Una volta che l’attenzione è arrivata al mingmen, lo si mantiene come fulcro della concentrazione, operando dei movimenti di chi in alto e in basso non superando grosse distanze, infine si porta l’attenzione sul punto hui yin causando dei movimenti spontanei di contrazione e rilassamento, formare dei percorsi circolari che passino da prima dal tan tien, poi a mingmen e al punto hui yin e cosi via formando una piccola sfera. Dirigendo la luce dello sguardo interiore con l’immaginazione cosciente si compiono degli avvolgimenti concentrandosi sul tan tien da prima dall’interno verso l’esterno con una rotazione a spirale un certo numero di volte da sinistra verso destra e poi dall’esterno all’interno da destra verso sinistra.

Infine il pensiero e il chi rimangono entrambi concentrati sul tan tien, si immagina di risucchiare il pensiero fino a mingmen, quando il chi è arrivato al punto mingmen (dove arriva il pensiero arriva il chi-Yi tao Chi tao-) il ventre naturalmente si ritrae verso l’interno, sucessivamente si porta l’attenzione sul davanti del basso addome, il ventre, spontaneamente si rilassa e lo yuanchi (chi primordiale) confluisce nel punto chihai (oceano infinito d’energia).
Al termine strofinarsi le mani come si volesse lavarle poi passarle sul viso.

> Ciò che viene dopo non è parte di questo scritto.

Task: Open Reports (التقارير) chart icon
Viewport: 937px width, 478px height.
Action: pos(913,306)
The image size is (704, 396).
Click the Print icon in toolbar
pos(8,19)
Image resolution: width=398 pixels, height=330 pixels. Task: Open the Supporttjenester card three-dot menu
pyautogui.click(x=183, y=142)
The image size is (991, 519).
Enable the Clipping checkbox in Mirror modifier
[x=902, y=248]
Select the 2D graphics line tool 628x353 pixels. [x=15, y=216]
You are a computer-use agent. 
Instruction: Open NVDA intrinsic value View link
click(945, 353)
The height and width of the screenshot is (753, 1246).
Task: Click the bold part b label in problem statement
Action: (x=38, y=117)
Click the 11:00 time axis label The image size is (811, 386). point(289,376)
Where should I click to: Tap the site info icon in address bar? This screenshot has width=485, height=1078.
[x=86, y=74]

Importante è una quiete rilassata e naturale, il rilassamento o assenza di tensione allontanando le condizioni di tensioni sbarazzandosi di tutto lo stress accumulato nello studio nel lavoro nella vita quotidiana, una tensione interna può impedire il corretto fluire del chi e del sangue all’interno del corpo, per far ciò non bisogna esagerare l’utilizzo dell’intenzione cosciente altrimenti si crea un altro tipo di contrazione. Cercare di aver pensieri positivi, una condizione d’animo piacevole, uno spirito allegro felice e ottimista, cosi diventa facile entrare in uno stato di quiete, se il cuore non è in pace il chi non si armonizza, cercare la spontaneità e la naturalezza seguendo la natura.

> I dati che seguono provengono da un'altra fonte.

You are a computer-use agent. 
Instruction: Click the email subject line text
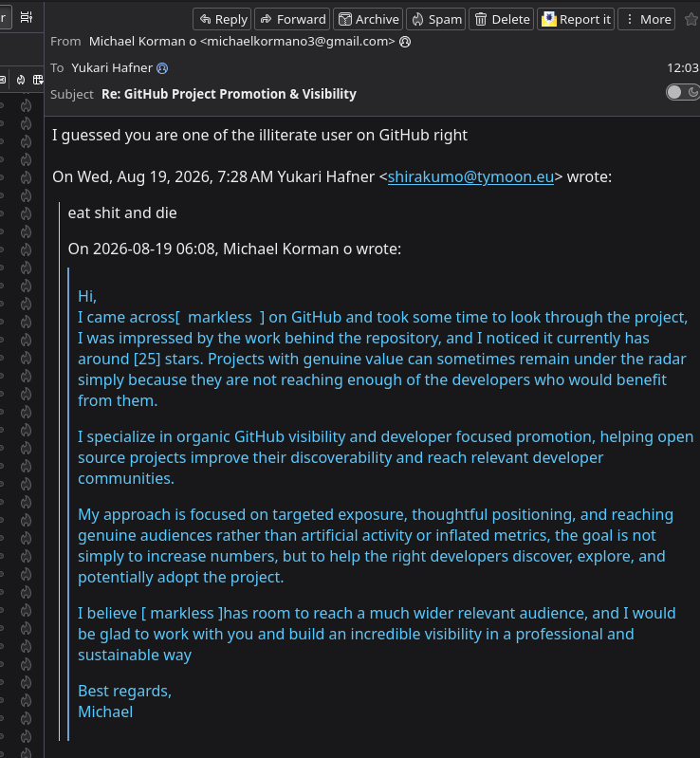[x=229, y=94]
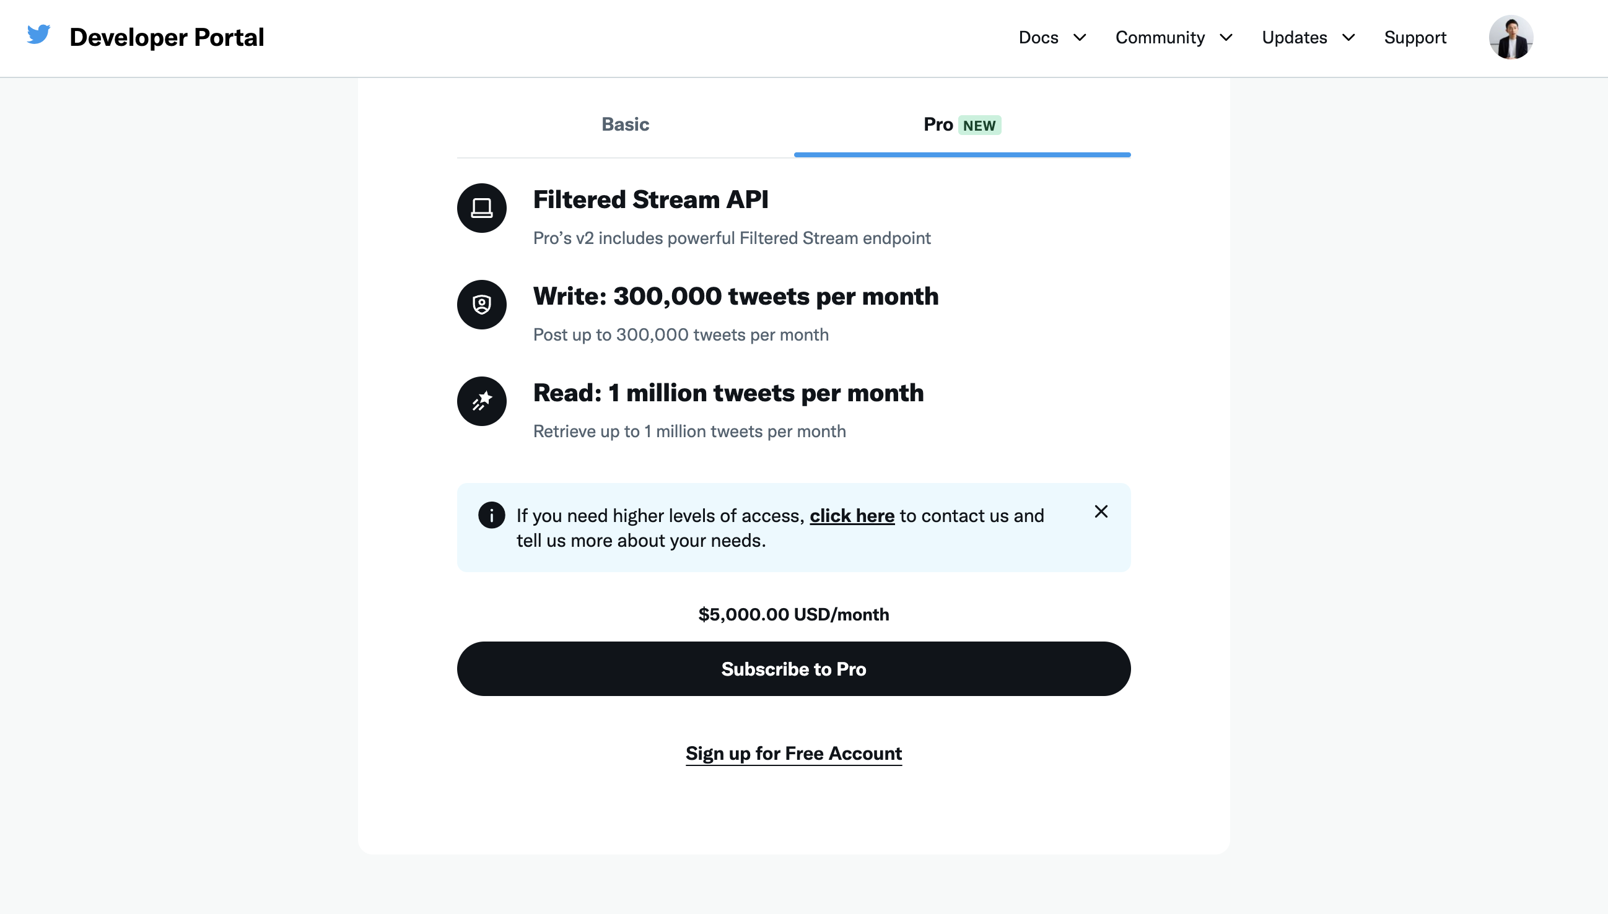The width and height of the screenshot is (1608, 914).
Task: Click the Developer Portal title
Action: (166, 38)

Il Gong Fu e la pratica dei Cinque Animali

La pratica dei cinque animali di Hua Tuo è alla base del gong fu tradizionale cinese, è presente in varie scuole di Xing Yi Quan, più o meno modificata dalle varie scuole, sia nel tipo di animale che nel numero (5-10-12).

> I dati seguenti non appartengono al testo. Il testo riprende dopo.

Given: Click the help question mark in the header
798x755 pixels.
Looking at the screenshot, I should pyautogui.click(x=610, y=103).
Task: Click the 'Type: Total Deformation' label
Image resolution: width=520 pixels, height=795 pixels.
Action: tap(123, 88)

Il maestro Wang Xiang Zhai ne fa menzione nei propri scritti e la dà per irrimediabilmente persa nel tempo, come avvenuto altri metodi di esercizio, nel momento in cui prevalse l’interesse per la forma Xin, anziché sul contenuto Yi.

Dopo Wang Xian Zhai i suoi numerosi allievi hanno apportato diverse modifiche al percorso didattico e la pratica dei cinque animali è pressoché scomparsa o comunque non appare nelle scuole attuali.

Li Xiao Ming è stato allievo “in casa” di Yao Zong Xun, che apportò alcune modifiche proseguite poi dal figlio Yao Cheng Guang.

Per un approfondimento sul tema si indica la lettura dei seguenti testi.
Sun Lu Tang: Xing Yi Quan – Luni editrice.
Wang Xian Zhai: Yi Quan – Luni editrice.

Questi due testi oltre a fornire elementi storici utili a dare un quadro di quello che è stato lo sviluppo del gong fu tradizionale, danno anche ottime indicazioni per la pratica e sono una guida indispensabile, che permette di dedicare maggior tempo alla pratica, con una maggior consapevolezza del perché e del come si fanno determinati esercizi.

I cinque pugni dello Xing Yi, unitamente ai 5 animali sono strettamente legate e interagenti agli altri esercizi di sviluppo della forza interna e sono il tramite che ha dato origine alle varie sequenze, dette Lu o forme, delle innumerevoli scuole di matrice taoista.

Questo percorso può quindi essere adattato a qualsiasi scuola o stile di arte marziale, andando a riempire di contenuto le varie forme, senza modificarne la parte esteriore, rendendola anzi più armonica e piacevole.